Climate change is a key concern for kids, Cartoon Network study shows

The new EMEA-wide study analysed the views and behaviour of 6-12s around climate change.

Cartoon Network has published results of a new EMEA-wide study analysing 6-12 year olds views and behaviour around climate change.

The findings make clear that the health of the planet is a top priority for kids, and that they want to be part of the solution to one of the biggest challenges of our time.

The study – which was conducted in 13 countries across EMEA (UK, Germany France, Italy, Poland, UAE, Belgium, Netherlands, Luxembourg, South Africa, Romania, Turkey and Czech Republic – reveals that 90% of kids are concerned about climate change, citing worry, fear and sadness as their most common feelings.

Looking specifically at the UK, the study found that 77% of kids polled want to learn more about climate change. In addition, 84% want to do more to help fight climate change with 68% proactively looking for opportunities to get involved.

“The findings reinforce what we had already taken from conversations with our young fans – kids care immensely about the planet and are eager to get involved,” commented Vanessa Brookman, head of kids at WarnerMedia EMEA. “This fed directly into creation and launch of Cartoon Network Climate Champions – a bespoke climate change awareness initiative which invites kids across EMEA to take on daily challenges that help the environment.

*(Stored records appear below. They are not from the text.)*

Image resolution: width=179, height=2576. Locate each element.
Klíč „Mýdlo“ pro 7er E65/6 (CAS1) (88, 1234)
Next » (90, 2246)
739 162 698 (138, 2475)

“Although the campaign has only been live since 1 June, over 300,000 challenges have already been accepted which is testament to kids’ desire to take action. We are pleased to empower our audience in this way and impressed with how they are collectively making a difference.”

The study was undertaken as part of Cartoon Network’s multi-territory, multi-language climate change awareness campaign Climate Champions, which launched in the UK and across EMEA on 1st June 2021.

The initiative sets out to inspire kids to undertake small daily challenges that can make a world of difference to the health of our planet and has been developed in partnership with WWF.